While the flow cytometry analysis showed that the avidin displayed on the E. coli surface was able to bind biotin, one limitation of this study is the inability to determine the amount of biotin-binding sites per bacterial cell.

The non-specific bond of biotin-4-fluorescein observed at a concentration of 5 × 10−4 M can be attributed to the saturation point being reached, which occurs with high biotin-4-fluorescein concentrations. However, non-specific binding to biotin-4-fluorescein at low concentrations [3.12 × 10−5 M] was also observed, particularly with E. coli pENP. The presence of the conserved lysine residue within a consensus sequence (Ala/Val-Met-Lys-Met) found in carboxylases might contribute to the biotin binding (Healy et al. 2010). In contrast, avidin has a high level of nonspecific binding to various biological components at physiological pH as a result of its high isoelectric point (Takakura et al. 2012).

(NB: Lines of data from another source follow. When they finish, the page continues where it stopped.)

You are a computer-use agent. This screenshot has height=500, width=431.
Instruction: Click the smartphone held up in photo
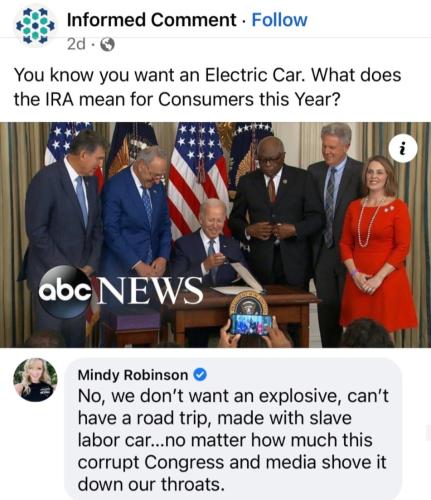click(251, 324)
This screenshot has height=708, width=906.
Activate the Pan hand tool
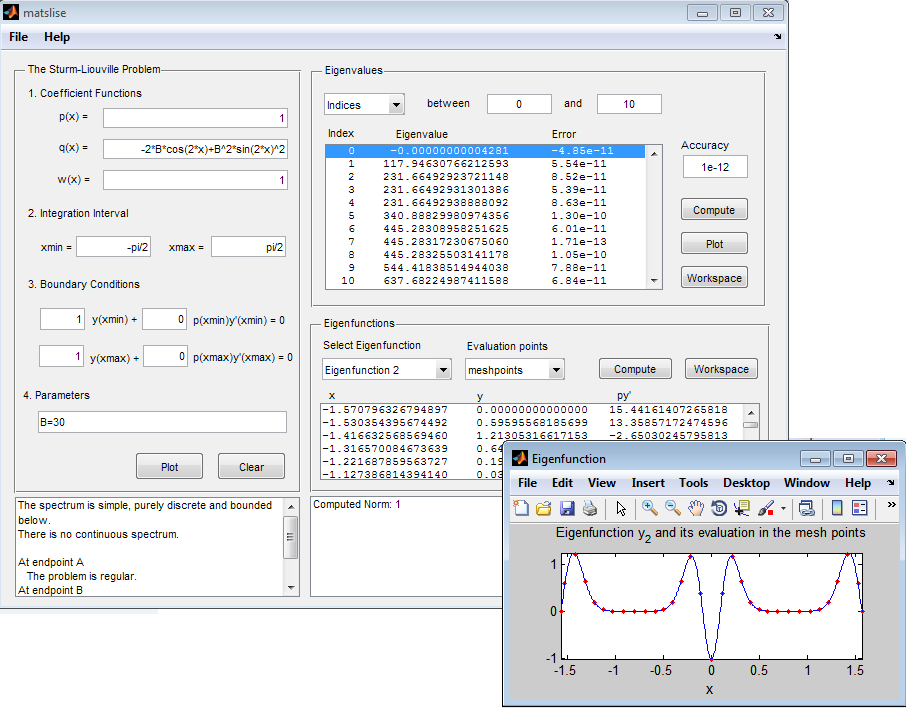click(696, 508)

The production of soluble, recombinant streptavidin in Escherichia coli may be difficult. Therefore, some studies have focused on their expression on the bacterial surface. The production of a functional streptavidin on the bacterial surface of E. coli UT5600 has been shown using the autotransporter AIDA-I (Park et al. 2011). However, to our knowledge, this is the first report of the expression and display of avidin by an autotransporter in E. coli that maintains its biological properties.

Conclusions

Here, we report on a recombinant avidin fused to the membrane anchoring motif of ShdA in E. coli DH5α. This approach constitutes an effective in trans surface display system for exogenous biotinylated molecules. This method could provide an alternative, wide-ranging method to bind proteins and other biomolecules to bacterial surfaces.